- _What is being asked_
Reproduce the material verbatim from its beginning through the line containing "tap(138, 319)", inclusive, omitting the pictures.

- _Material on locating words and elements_
::::::::::

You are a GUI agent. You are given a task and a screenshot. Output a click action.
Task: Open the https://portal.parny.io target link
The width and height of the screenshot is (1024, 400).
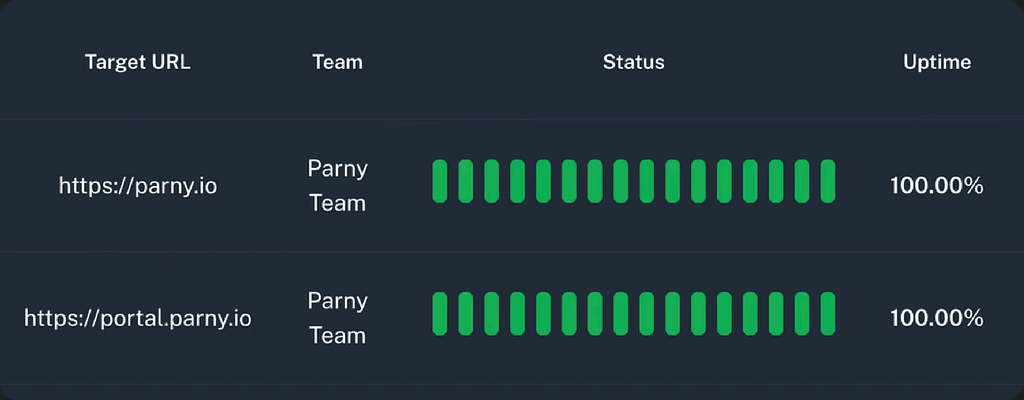tap(138, 319)
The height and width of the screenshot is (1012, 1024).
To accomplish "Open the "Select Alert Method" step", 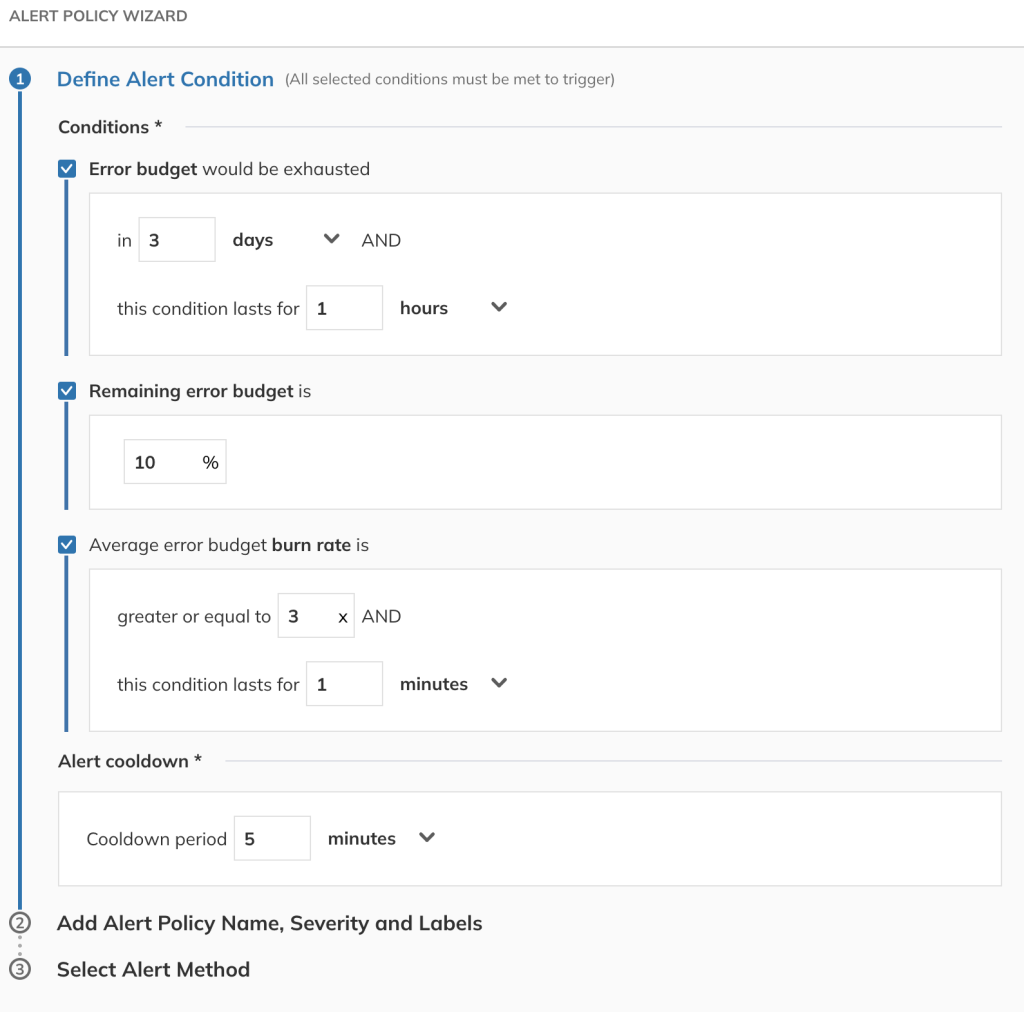I will pyautogui.click(x=153, y=969).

::::::::::

- _Result for this task_
You are a GUI agent. You are given a task and a screenshot. Output a click action.
Task: Open the https://portal.parny.io target link
The width and height of the screenshot is (1024, 400).
tap(138, 319)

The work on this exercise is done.